▶ EXERCISE TASK 1: In the listing, reproduce verbatim the lines starting at the one that contains "Given: Open the add customer sidebar icon" and ending at the one that contains "pos(1141,205)", including both of those lines.

900071827
MGMT480-01
Dr. Iman Seoudi
PETS.COM
Describe the situation faced by Wainwright when she joined Pets.com as CEO?
The market for pet products was extremely fragmented. Sales went through multiple stores like mass merchants, independent pet stores, and supermarkets
The Pet industry was attractive and it was appealing to a large number of competitors
Analysts were optimistic because the internet had already proven to be a successful distribution channel for software, music, and books
Pets.com had three main competitors: Petopia.com, Petsmart.com, and Petstore.com
Wainright had been hired to lead the company and to establish it as a market leader of the online pet supplies category.
Wainright feared and was worried that the well established company Amazon.com would be willing to enter the Pet supplies category, therefore she decided to offer shares of Pets,com to Amazon.com because that was the competitor she feared the most
Should Wainwright have offered a shareholding position to Amazon.com? Assess the rationale behind this. What are the advantages and disadvantages of having Amazon.com as a partner?

▶ EXERCISE TASK 2: Write out the entire Pets.com assignment above verbatim.

▶ GIVEN DATA:
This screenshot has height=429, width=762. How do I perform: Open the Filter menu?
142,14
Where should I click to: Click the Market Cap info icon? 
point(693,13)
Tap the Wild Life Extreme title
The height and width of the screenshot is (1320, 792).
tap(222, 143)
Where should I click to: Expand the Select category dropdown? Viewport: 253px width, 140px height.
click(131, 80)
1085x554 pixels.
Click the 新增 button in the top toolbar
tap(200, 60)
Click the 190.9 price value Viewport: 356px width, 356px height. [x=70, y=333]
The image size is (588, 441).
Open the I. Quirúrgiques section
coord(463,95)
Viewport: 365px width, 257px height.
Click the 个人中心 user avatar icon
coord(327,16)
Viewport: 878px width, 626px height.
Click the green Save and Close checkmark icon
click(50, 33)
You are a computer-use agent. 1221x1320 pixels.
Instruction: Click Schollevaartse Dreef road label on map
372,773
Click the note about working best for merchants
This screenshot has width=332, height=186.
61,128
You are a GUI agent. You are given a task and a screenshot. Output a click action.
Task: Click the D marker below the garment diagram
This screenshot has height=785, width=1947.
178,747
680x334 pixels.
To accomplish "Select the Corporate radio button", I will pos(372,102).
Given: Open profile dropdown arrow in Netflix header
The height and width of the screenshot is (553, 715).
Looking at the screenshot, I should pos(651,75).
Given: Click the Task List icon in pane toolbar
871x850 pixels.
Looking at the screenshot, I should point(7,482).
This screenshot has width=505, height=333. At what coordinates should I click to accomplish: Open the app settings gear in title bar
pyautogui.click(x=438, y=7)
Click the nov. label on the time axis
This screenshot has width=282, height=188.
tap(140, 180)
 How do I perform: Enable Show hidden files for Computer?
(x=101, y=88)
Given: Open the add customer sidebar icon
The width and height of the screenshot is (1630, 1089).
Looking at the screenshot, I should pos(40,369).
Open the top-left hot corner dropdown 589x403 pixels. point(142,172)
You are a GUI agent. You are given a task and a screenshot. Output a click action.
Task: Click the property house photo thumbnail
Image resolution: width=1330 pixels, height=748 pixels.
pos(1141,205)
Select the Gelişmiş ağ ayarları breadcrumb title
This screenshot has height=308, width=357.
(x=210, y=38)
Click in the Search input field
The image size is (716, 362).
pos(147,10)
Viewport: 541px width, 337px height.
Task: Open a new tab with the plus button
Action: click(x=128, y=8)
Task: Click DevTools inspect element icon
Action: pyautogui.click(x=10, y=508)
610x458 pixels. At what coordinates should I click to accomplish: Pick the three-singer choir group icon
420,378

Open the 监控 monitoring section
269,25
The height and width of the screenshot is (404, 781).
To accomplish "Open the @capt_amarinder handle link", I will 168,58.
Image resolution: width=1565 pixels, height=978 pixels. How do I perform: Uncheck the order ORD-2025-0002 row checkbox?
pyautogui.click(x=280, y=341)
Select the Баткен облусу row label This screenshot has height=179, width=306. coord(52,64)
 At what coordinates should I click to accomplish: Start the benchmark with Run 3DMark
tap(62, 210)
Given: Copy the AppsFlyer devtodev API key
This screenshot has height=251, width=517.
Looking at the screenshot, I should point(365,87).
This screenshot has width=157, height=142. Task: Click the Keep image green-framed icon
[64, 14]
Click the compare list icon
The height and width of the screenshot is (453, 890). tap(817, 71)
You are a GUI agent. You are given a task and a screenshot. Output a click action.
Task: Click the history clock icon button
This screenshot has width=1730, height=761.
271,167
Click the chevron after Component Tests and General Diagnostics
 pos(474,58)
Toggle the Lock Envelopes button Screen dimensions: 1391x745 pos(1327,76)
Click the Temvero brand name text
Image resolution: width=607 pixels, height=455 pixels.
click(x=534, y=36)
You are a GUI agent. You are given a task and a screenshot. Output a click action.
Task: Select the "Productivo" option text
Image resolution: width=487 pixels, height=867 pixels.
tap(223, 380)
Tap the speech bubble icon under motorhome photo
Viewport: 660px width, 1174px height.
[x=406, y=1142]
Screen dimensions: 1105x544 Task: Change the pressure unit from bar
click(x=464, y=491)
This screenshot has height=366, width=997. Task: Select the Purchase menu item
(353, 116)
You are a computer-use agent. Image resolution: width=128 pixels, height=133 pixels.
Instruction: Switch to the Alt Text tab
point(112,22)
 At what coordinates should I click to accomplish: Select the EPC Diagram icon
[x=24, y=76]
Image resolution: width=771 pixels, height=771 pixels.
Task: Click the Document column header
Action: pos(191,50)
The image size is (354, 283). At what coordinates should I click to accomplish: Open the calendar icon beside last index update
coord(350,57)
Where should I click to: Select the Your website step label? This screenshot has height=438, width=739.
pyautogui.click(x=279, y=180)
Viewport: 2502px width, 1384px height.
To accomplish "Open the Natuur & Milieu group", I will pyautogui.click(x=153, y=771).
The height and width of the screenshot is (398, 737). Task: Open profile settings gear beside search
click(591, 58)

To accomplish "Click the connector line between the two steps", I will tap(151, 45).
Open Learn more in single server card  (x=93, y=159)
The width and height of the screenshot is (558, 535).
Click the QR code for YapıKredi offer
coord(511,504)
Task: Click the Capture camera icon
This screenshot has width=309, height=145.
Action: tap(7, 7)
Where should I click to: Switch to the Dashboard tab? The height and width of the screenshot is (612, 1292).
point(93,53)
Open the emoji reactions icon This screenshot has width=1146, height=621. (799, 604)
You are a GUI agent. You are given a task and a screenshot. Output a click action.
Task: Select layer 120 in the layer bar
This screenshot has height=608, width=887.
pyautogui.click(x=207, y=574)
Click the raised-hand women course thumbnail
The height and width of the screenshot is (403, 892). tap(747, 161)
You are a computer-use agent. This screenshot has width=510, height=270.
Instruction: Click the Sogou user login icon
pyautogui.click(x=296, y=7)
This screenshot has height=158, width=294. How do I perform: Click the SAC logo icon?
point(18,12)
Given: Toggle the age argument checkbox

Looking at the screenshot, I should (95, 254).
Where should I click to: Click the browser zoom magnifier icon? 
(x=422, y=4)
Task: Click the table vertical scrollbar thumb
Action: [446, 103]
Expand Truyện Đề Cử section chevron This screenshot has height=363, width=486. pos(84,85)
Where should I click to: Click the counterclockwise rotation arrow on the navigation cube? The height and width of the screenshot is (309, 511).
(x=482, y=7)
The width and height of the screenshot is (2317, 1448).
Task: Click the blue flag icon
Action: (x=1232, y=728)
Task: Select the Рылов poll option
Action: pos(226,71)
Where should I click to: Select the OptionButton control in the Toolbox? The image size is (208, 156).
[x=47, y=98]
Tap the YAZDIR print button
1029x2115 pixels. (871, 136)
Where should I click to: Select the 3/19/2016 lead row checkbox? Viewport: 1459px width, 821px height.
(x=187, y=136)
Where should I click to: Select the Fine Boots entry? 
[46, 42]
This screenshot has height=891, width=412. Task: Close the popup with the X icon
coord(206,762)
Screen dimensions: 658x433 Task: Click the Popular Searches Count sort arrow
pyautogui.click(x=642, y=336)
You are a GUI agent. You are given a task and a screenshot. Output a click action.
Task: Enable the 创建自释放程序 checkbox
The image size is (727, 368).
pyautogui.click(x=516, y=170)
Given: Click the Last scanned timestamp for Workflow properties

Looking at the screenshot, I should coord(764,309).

▶ REPLY 1:
Given: Open the add customer sidebar icon
The width and height of the screenshot is (1630, 1089).
Looking at the screenshot, I should pos(40,369).
Open the top-left hot corner dropdown 589x403 pixels. point(142,172)
You are a GUI agent. You are given a task and a screenshot. Output a click action.
Task: Click the property house photo thumbnail
Image resolution: width=1330 pixels, height=748 pixels.
pos(1141,205)

▶ REPLY 2:
900071827
MGMT480-01
Dr. Iman Seoudi
PETS.COM
Describe the situation faced by Wainwright when she joined Pets.com as CEO?
The market for pet products was extremely fragmented. Sales went through multiple stores like mass merchants, independent pet stores, and supermarkets
The Pet industry was attractive and it was appealing to a large number of competitors
Analysts were optimistic because the internet had already proven to be a successful distribution channel for software, music, and books
Pets.com had three main competitors: Petopia.com, Petsmart.com, and Petstore.com
Wainright had been hired to lead the company and to establish it as a market leader of the online pet supplies category.
Wainright feared and was worried that the well established company Amazon.com would be willing to enter the Pet supplies category, therefore she decided to offer shares of Pets,com to Amazon.com because that was the competitor she feared the most
Should Wainwright have offered a shareholding position to Amazon.com? Assess the rationale behind this. What are the advantages and disadvantages of having Amazon.com as a partner?